We have used data untill 31st May 2020 for all these analysis. We have seen some approaches to modelling diseases such as COVID-19 through MATLAB. We have found essential characteristics within this process. We have done Data Analysis and Data Extraction and included a reliable source for the COVID-19 data. We have used preprocessing to extract a subset of the collected data and organise the data accurately. We have done Data Modelling with model construction, i.e. finding the best model that fits the COVID-19 pandemic. We have done the calculation of model parameters using real collected data and finally done the Data Visualisation. All these steps were essential, and luckily, MATLAB has so many functions and tool to use in the given scenario.

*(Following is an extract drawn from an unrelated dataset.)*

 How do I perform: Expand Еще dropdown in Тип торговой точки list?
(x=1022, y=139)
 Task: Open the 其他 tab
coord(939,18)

Now summing our analysis and coming to a definite conclusion, India's COVID-19 case tally climbed from 100 to one lakh in just 64 days as per the data sourced from the Union Ministry of Health & Family Welfare (MoHFW). On comparing this with global data, sourced from Worldometers, it has been found out that India's COVID-19 growth rate is more than double the number of days as compared to Colombia.
Our COVID-19 codes and analysis have been made for educational and research purpose. We have shown different approaches of Pandemic Modelling for each state and the accuracy of result is not guaranteed for real-life situation. We wish for early end of this pandemic. Now it's in our hands; we need to take our responsibilities & take proper precautions.
Now let's have a quick view of the precautions.
If you have been facing the symptoms of Cold and Cough or the one's shown with COVID-19, then self-isolate yourself with home quarantine for 14 days. So stay home stay safe; this is the best way you can contribute to the betterment of the nation.